Class of 2016 will be first to benefit from 'less stressful' points race
MAJOR changes in the Leaving Certificate and the college entry process are on the way for students entering fifth year in September 2014 as education chiefs move to take the heat out of the points race.
The first ever shake-up of the CAO system is designed to improve the quality of teaching and learning, while reducing the stress endured by Leaving Cert candidates chasing places on closely contested third-level courses.
Education Minister Ruairi Quinn has announced a series of interlinked measures on which work is being finalised with a view to phasing in the reform for students sitting the Leaving Cert in 2016.
Priority is being given to three areas:
• a significant reduction in CAO Level 8 (honours) courses from the current 946, leading to fewer and more broadly based programmes for first years.
• A cut in the current 14-point Leaving Certificate grading system – from A1 to NG (no grade).
• Removing predictability from exam papers.
Mr Quinn said there was still more work to do before final conclusions were reached on the issues, but he expected to see a full implementation plan before the end of the year.
He said major changes would not occur without due notice to schools, parents and students.
The dramatic rise in the number of CAO courses over the years has been a cause of concern.
The changes now agreed by university presidents – their academic councils also have to approve them – are intended not to reduce choice, but to simplify the CAO application process and to allow students to keep options open for longer.
Early over-specialisation confuses students making their CAO selections and leads to unnecessarily high points requirements for some degrees with limited places.
The healthcare professional programmes, such as medicine, will not be affected by this change, but further consideration will be given to whether some of these courses should be graduate-entry only.
Institutes of technology have also committed to review Level 8 programmes to ensure there is a mixed portfolio of courses with denominated and generic entry.
Another pillar in the reform plan is the reduction in the number of Leaving Cert grading bands from the current 14, which is the highest in the world for similar exams.
The 14-point scale was introduced in 1992 at the request of the universities and the CAO amid concerns about the increasing use of random selection for college places among students on similar point scores.
But while it served to introduce greater differentiation between applicants, it is blamed for putting undue pressure on students to achieve those extra five or 10 points, causing a reliance on "teaching to test" instead of in-depth learning and critical thinking.
The third commitment is to remove "problematic predictability" from the June exams, which is also blamed for "teaching to the test".
Predictability can arise for a number of reasons, including efforts by examiners to ensure that all topics on a syllabus feature on exam papers over time.

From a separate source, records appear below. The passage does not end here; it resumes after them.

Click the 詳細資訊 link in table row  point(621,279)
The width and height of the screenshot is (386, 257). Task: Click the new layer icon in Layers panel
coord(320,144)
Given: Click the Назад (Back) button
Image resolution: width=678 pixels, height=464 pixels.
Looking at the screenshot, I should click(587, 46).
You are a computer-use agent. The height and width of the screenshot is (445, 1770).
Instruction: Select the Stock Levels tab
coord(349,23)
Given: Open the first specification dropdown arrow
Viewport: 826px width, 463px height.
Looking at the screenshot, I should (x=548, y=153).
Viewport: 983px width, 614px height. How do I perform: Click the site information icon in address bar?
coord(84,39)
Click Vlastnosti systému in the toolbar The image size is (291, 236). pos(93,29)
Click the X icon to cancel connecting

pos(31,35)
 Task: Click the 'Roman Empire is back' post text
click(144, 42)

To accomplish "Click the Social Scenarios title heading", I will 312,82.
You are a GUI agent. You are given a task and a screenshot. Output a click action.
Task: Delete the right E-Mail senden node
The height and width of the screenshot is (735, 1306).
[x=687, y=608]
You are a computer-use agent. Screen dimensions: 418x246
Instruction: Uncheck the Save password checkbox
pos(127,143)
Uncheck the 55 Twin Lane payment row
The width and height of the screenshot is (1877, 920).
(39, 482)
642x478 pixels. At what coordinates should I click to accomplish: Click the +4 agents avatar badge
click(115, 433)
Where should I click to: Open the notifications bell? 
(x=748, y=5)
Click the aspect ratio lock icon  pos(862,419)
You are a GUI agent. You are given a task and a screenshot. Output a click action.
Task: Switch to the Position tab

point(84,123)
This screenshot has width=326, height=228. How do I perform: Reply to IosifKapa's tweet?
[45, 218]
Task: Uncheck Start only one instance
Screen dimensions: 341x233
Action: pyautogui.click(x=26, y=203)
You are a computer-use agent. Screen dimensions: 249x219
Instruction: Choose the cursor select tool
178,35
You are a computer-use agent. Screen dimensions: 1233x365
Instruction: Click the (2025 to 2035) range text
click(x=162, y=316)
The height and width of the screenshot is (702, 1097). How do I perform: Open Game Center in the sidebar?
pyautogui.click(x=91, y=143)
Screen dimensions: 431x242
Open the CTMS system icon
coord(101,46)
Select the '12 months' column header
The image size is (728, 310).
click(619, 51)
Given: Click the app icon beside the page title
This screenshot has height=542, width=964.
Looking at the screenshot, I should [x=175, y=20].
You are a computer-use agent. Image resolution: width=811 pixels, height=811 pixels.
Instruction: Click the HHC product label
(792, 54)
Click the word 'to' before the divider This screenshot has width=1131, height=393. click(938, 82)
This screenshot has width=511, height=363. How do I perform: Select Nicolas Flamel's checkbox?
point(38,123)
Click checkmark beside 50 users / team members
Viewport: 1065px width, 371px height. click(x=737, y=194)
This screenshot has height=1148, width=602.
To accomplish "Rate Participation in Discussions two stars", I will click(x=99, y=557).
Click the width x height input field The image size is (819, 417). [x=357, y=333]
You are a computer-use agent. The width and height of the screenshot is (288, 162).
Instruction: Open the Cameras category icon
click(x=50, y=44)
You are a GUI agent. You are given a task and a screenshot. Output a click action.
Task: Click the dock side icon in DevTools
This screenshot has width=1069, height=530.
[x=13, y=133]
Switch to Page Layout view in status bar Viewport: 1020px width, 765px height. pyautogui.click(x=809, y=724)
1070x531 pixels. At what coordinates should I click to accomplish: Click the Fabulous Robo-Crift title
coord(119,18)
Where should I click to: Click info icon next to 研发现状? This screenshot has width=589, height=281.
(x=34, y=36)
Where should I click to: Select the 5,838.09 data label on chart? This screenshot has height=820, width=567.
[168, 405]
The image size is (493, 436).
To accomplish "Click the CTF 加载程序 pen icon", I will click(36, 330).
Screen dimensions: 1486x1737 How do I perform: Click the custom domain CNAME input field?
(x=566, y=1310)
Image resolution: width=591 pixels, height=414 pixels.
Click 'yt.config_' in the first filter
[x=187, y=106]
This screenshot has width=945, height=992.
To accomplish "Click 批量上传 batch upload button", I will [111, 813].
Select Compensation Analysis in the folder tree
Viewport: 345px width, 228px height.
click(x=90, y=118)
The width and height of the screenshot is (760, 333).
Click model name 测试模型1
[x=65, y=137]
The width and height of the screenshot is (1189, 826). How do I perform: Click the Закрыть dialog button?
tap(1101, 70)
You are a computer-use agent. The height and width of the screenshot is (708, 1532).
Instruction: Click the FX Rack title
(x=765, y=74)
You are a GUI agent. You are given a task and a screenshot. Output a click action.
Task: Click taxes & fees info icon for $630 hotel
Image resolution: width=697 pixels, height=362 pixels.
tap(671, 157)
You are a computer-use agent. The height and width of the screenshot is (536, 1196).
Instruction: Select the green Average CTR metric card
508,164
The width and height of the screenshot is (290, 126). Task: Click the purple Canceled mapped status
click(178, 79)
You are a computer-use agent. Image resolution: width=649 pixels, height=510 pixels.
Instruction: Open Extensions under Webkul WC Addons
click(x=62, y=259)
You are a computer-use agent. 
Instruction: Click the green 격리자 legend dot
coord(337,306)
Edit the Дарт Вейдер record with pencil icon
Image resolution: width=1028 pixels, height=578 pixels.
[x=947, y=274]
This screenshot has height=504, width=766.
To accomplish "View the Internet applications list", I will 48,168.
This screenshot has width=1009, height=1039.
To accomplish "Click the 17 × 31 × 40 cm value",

So, students and teachers second-guess the exam, based on what has come up before.
A range of areas for work has been identified, such as the level of points to be awarded to each Leaving Cert grade and the use of additional tools to allocate places in higher education.
IBEC, the group that represents Irish businesses, said that if properly implemented, the proposals could improve teaching, shift the emphasis from rote learning and help students make more informed college subject choices.
Clive Byrne, director of the National Association of Principals and Deputy Principals (NAPD), welcomed the moves and said "the willingness to explore alternatives will create a positive setting as schools seek to minimise pressures on students transferring to higher education".